CAUTIs are the most common healthcare-associated infection and the most common cause of secondary bloodstream infections, and antibiotic resistance rates are alarmingly high. Diagnosis of CAUTI relies upon both urine culture and symptoms, both of which are problematic and controversial in the population with indwelling catheters. Catheter coatings, catheter materials, and vaccination are novel preventive strategies. Another interesting and promising prevention strategy is bacterial interference, wherein nonvirulent microbial strains are designed to outcompete pathogens for the urinary tract niche to reduce CAUTI risk. Novel diagnostic strategies and treatment decision aids are under development and include several classes of biomarkers often coupled with artificial intelligence algorithms, cell-free DNA, and others. Though the antibiotic drug development pipeline is currently insufficient to keep up with resistance rates, new drug products have recently undergone FDA approval for treatment of multi-drug resistant complicated UTI. Novel alternatives to traditional antibiotics are under study.
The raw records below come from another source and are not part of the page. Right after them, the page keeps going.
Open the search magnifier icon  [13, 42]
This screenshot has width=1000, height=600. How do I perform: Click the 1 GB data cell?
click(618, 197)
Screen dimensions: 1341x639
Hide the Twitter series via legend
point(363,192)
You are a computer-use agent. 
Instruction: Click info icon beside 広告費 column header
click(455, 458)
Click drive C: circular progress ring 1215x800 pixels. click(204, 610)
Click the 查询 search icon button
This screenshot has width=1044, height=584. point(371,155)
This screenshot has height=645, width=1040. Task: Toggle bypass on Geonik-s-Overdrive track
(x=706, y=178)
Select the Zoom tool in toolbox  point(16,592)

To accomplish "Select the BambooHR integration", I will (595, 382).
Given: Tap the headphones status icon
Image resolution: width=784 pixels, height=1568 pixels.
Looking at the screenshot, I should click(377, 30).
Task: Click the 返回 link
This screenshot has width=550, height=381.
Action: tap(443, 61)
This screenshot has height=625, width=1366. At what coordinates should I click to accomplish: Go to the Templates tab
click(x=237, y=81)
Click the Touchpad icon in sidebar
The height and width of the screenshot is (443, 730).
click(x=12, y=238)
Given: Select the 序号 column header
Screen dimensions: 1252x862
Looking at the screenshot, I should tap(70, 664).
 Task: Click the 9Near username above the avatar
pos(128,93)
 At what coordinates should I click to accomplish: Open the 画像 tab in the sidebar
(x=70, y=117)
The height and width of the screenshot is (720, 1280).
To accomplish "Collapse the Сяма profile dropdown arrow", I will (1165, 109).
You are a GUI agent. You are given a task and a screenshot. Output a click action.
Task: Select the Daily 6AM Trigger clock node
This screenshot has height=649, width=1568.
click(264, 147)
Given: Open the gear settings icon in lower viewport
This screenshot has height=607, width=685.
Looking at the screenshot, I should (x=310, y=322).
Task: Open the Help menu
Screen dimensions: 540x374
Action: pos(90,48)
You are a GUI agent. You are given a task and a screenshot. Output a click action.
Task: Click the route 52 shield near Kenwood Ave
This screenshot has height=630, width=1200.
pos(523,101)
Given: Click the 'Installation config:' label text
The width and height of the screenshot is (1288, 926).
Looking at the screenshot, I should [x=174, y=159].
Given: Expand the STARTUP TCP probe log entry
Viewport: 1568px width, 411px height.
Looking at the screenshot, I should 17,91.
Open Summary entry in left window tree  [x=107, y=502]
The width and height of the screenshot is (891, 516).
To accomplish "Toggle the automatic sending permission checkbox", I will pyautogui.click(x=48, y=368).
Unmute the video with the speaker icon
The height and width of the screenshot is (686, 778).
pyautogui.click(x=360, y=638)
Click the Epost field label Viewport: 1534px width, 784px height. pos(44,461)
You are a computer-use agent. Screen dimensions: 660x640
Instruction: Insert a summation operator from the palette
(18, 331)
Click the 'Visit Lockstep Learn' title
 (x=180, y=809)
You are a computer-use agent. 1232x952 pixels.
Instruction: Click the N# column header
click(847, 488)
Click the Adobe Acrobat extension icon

They include inhibitors that specifically target bacterial pathogenesis mechanisms such as adhesive pilus assembly, to prevent catheter and bladder adherence. These molecules, termed mannosides and pilicides, target only a pathogenic mechanism rather than a central metabolic pathway. Thus, they are unique in that they do not select for antibiotic resistance, and are less likely to disrupt healthy gut or vaginal flora. These strategies are promising and welcome in the era of rampant and increasing antibiotic resistance. Clinical, translational, and basic sciences are continuing to provide new evidence and insight regarding the pathogenesis, prevention, and treatment of CAUTI. An understanding of the important challenges in the field coupled with the current evidence will inform the next generation of CAUTI management.